Representative Ralph Hall (R-TX) has staked his claim to the chairmanship of the House Science and Technology Committee
Hall announced his intention to run the Committee while saying:
We must also conduct strong oversight over this Administration in key areas including climate change, scientific integrity, energy research and development (R&D), cybersecurity, and science education. Over the past few years the unprecedented growth of the Federal government and the creation of multiple new and duplicative programs occurred without having first assessed the effectiveness and success of existing programs.
Let the show trials begin!
Hall’s current position on climate change is utterly predictable:
I am alarmed that the Environmental Protection Agency (EPA) and the Obama Administration are forging ahead before Congress has finalized any legislation, and are taking further steps to promote Federal regulations of carbon dioxide. There is growing concern and evidence that scientific data, from which global warming theories emerged, has been manipulated, enhanced or deleted. The IPCC data was used by the EPA as part of the data that went into their endangerment finding. This is especially problematic since the endangerment finding will most likely be used as the basis for a regulatory regime in the U.S.

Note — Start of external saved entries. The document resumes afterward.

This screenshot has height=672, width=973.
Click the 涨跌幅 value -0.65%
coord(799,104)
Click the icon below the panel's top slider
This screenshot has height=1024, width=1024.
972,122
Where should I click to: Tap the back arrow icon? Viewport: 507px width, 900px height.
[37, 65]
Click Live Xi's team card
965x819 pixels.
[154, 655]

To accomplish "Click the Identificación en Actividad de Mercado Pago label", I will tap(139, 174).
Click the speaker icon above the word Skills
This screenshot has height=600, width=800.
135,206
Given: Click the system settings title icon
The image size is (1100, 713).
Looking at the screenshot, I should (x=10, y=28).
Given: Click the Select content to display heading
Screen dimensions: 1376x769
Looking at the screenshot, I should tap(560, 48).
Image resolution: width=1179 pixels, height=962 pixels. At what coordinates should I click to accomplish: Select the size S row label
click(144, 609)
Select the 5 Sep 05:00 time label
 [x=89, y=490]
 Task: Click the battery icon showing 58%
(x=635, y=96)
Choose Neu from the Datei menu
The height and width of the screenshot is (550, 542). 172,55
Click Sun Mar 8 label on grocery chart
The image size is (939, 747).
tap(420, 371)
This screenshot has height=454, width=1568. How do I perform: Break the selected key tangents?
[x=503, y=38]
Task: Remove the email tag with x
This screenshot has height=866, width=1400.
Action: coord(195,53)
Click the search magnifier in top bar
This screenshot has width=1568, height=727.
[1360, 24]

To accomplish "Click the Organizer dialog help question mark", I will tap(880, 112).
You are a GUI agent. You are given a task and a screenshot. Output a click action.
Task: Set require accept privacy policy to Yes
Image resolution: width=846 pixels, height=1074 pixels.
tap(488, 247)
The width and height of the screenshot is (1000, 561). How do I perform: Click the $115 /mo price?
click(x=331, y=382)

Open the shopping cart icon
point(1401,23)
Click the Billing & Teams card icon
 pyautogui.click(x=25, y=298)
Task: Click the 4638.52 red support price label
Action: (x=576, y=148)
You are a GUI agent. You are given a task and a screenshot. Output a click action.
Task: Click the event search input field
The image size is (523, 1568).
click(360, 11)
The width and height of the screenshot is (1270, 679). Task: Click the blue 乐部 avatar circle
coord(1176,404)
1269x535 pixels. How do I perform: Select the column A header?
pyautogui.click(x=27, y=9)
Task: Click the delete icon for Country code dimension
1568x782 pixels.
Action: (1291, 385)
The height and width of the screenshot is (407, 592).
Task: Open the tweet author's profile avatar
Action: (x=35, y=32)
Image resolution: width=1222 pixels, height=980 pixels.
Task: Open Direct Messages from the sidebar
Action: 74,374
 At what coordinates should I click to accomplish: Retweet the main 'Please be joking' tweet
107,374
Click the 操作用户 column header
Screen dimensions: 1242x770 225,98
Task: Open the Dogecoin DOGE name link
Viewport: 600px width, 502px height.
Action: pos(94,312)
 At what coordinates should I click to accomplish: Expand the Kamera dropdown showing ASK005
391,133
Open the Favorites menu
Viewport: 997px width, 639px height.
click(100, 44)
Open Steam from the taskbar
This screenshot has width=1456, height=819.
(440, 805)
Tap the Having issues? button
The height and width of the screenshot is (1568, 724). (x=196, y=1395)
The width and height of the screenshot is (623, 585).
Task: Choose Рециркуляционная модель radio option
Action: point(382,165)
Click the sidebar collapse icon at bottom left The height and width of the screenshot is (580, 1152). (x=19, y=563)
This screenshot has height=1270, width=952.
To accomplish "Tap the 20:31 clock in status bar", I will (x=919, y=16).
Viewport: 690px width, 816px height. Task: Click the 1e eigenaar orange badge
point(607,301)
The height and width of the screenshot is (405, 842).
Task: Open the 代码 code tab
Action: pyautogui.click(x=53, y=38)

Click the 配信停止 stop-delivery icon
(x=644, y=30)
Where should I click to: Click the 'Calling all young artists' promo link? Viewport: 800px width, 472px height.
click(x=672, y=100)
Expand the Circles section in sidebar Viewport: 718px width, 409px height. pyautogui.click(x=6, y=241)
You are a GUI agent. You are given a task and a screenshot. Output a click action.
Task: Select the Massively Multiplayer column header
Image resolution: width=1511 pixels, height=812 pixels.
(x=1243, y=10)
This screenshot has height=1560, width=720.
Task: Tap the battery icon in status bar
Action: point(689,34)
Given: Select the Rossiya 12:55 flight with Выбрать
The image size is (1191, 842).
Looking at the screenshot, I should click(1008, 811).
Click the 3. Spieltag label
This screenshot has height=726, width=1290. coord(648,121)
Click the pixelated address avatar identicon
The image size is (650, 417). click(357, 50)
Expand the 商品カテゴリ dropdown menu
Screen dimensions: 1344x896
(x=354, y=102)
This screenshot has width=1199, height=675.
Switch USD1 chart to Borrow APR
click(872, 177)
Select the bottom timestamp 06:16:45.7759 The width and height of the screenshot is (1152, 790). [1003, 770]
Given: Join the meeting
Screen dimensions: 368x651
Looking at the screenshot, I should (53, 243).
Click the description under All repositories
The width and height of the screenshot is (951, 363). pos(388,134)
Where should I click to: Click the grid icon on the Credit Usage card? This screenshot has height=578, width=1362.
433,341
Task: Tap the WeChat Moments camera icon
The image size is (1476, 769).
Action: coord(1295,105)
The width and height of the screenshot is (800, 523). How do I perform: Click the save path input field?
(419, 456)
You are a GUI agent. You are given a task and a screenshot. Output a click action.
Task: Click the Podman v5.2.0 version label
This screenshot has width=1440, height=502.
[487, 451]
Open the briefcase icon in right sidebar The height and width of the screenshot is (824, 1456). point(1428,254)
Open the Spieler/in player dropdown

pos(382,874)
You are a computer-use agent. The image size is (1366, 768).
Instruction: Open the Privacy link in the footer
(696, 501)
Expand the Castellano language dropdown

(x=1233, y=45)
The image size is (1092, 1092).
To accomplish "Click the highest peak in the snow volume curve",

Recent events have uncovered extensive evidence from the Climate Research Unit (CRU) at the University of East Anglia in England, which involved many researchers across the globe discussing the destruction, alteration and suppression of data that did not support global warming claims. Leaked email exchanges detail attempts to alter data that is the basis of climate modeling. These exchanges reveal actions that constitute a serious breach of scientific ethics.
Regulations based on the EPA’s endangerment finding could undermine economic growth and destroy American jobs. It is irresponsible for the Federal government to tax energy consumption and put more Americans out of work.
According to OpenCongress, Hall was “one of the largest recipients of oil money” during 2000-2008, and “voted in favor of big oil companies on 82% of important oil-related bills from 2005-2007”. He received a score of 0 during each of the last three Congressional sessions from the League of Conservation Voters.
Bonus Trivia Fact [Via Wiki]: Hall “is the oldest serving member of the House of Representatives and the oldest member of either House of Congress.”